Large numbers of studies on TNF-α have indicated its physiological effects, which related to the induction of lipolysis, systemic inflammation in adipose tissue, and subsequently insulin resistance (Guilherme et al., 2008; Suganami and Ogawa, 2010). Also, adiponectin is currently considered to be a beneficial adipokine that ameliorates systemic inflammation in adipose tissues, improves insulin sensitivity and induces fatty acid oxidation (Combs et al., 2004; Yamauchi et al., 2002). In the present study, the treatments with TNF-α or adiponectin upregulated the gene expression levels of chemerin and CMKLR1 in differentiated adipocytes. This upregulation might result in a suppressive effect on fat accumulation in adipose tissue, suggesting that chemerin is one of the adipokines which is involved in changing the adipose tissue metabolic state into an anti-lipogenic process and inducing lipolysis.

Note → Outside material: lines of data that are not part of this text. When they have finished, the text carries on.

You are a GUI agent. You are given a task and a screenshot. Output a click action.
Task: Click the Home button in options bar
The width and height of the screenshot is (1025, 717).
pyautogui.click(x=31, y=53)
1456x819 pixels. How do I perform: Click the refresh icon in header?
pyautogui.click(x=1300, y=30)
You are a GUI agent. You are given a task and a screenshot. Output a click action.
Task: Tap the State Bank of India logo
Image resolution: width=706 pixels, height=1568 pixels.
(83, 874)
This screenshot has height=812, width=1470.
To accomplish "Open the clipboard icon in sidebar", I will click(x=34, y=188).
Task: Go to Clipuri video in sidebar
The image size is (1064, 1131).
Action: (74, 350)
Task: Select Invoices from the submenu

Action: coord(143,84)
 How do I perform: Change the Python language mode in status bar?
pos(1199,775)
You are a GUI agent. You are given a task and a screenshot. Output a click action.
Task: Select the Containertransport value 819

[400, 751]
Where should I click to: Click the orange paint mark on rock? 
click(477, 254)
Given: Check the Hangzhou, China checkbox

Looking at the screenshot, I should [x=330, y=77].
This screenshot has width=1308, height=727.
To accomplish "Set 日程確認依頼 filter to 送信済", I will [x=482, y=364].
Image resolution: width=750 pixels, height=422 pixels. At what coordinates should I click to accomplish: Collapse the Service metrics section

In previous studies, the physiological effects of chemerin have been demonstrated to increase lipolysis and the downregulation of PPARγ gene expression (Roh et al., 2006), which also stimulates chemotaxis of macrophages and dendritic cells (Wittamer et al., 2003). Our results showed that the chemerin analog upregulated the gene expression of chemerin. This positive feedback pathway provides further information in the regulatory mechanism of chemerin expression as an adipokine modulating inflammation and metabolism of adipose tissue in differentiated adipocytes. However, the absence of change in CMKLR1 receptor gene expression level by the chemerin analog indicates that chemerin might not directly affect the gene expression of its receptor in bovine adipocytes.

In conclusion, the upregulation of chemerin and downregulation of CMKLR1 gene expression levels during adipocyte differentiation suggests their roles in the development and lipid metabolism of adipose tissue. Furthermore, the up-regulations of chemerin and CMKLR1 gene expression levels by TNF-α and adiponectin indicate the role of chemerin in inflammation and lipolysis in adipose tissues. Also, there is a positive feedback pathway in chemerin gene expression. These present results may offer new information to clarify the role of chemerin in modulating the adipogenesis and fat accumulation in ruminant adipocytes and adipose tissues.